### [ASSIGNMENT]
The entries that follow include a run beginning at the line with "Image resolution: width=1272" and ending at the line with "Click the divider"; restate that run word for word and leave the rest out.

### [RECORDS]
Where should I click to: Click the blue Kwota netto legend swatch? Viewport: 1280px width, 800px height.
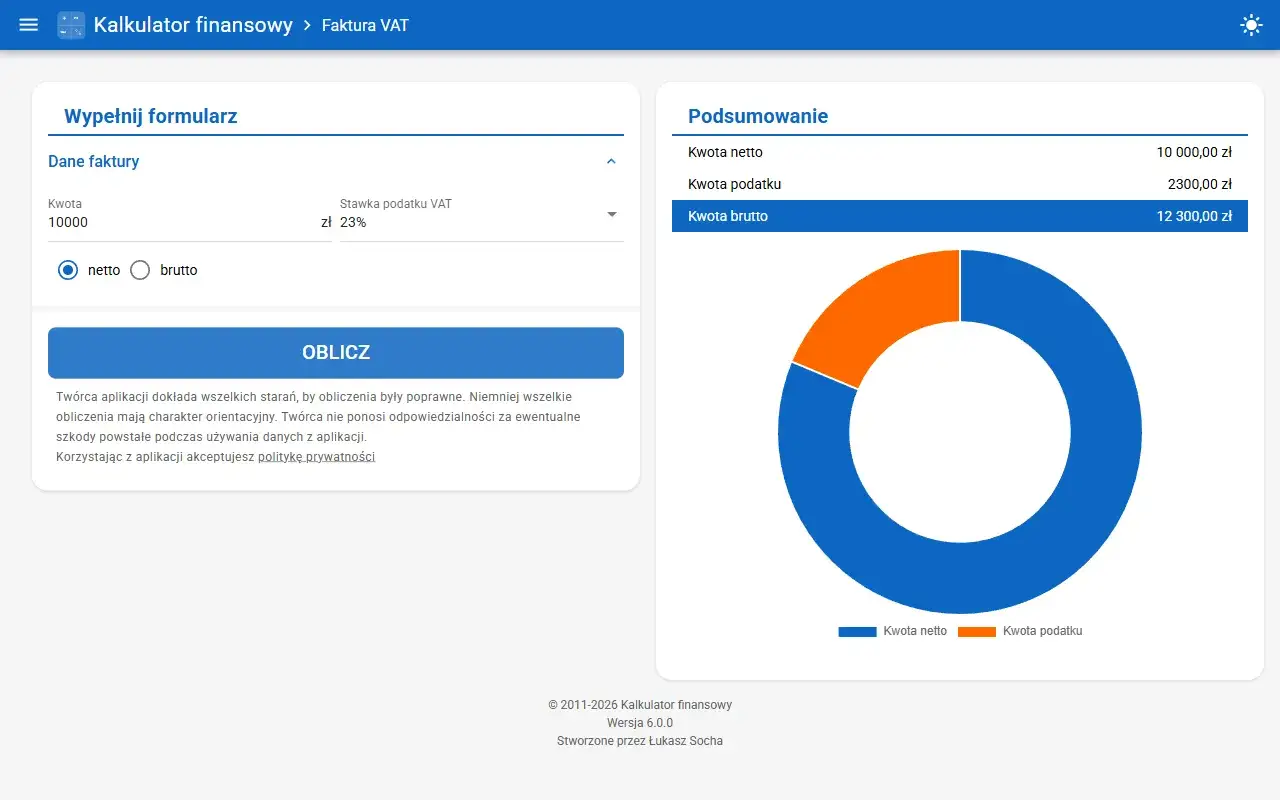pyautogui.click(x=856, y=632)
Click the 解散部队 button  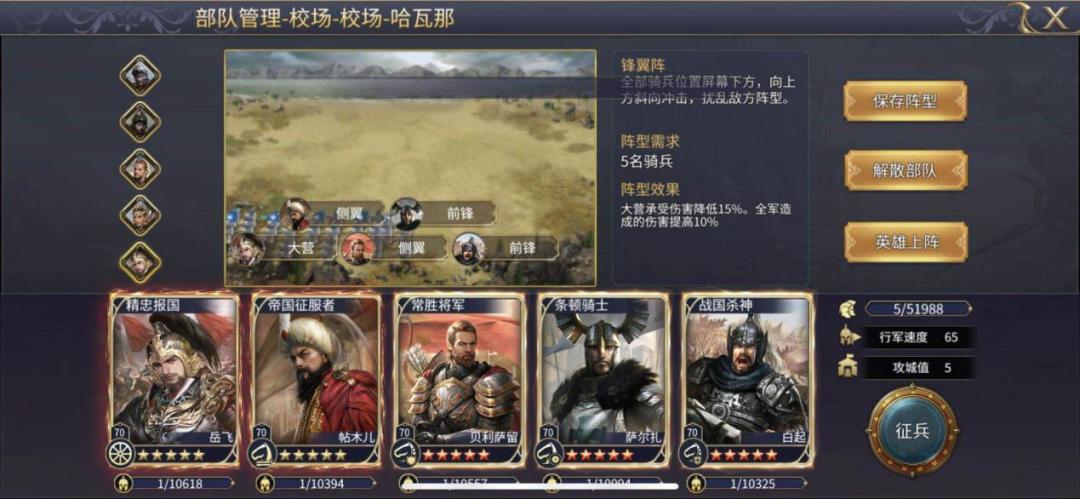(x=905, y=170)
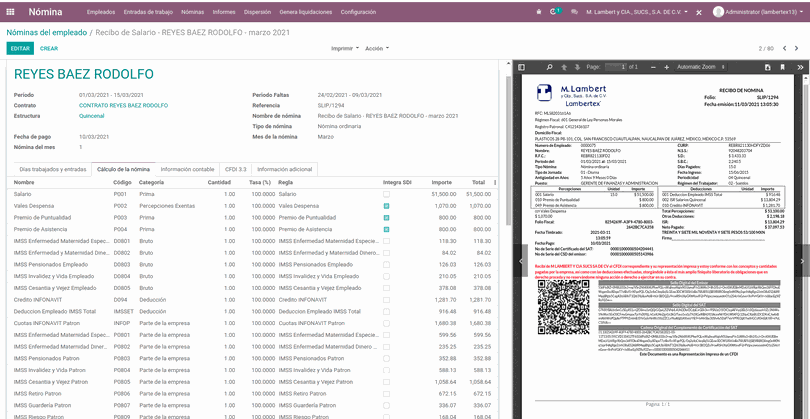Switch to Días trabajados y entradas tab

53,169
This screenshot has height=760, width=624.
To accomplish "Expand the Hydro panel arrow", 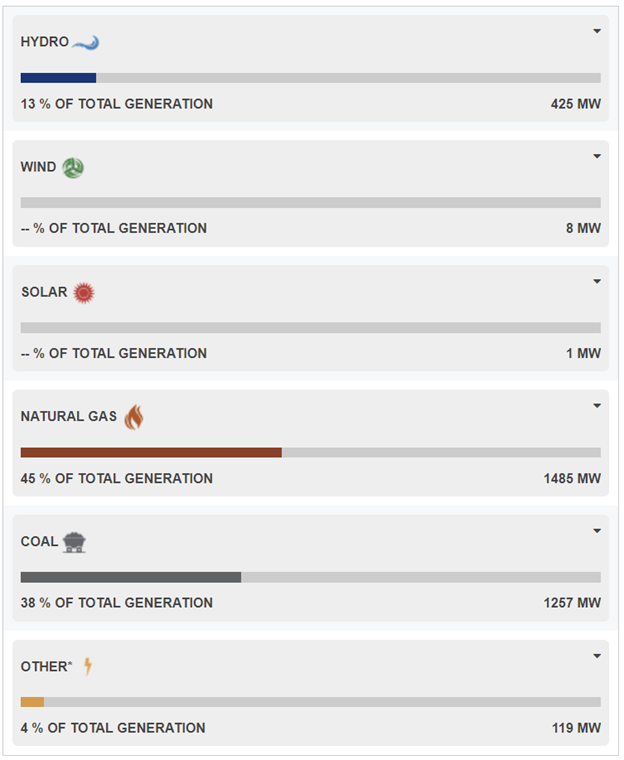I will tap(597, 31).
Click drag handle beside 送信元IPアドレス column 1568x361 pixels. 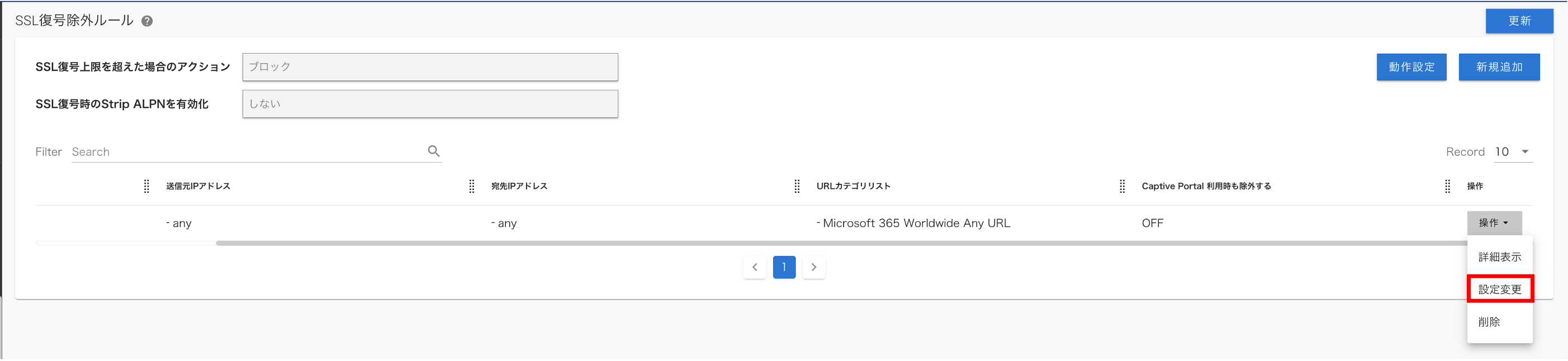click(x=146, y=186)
--
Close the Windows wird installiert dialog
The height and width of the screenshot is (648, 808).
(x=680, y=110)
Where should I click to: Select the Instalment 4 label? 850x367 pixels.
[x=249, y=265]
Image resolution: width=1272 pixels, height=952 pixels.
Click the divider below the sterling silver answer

### [ANSWER TO THIS PROBLEM]
Image resolution: width=1272 pixels, height=952 pixels.
Click the divider below the sterling silver answer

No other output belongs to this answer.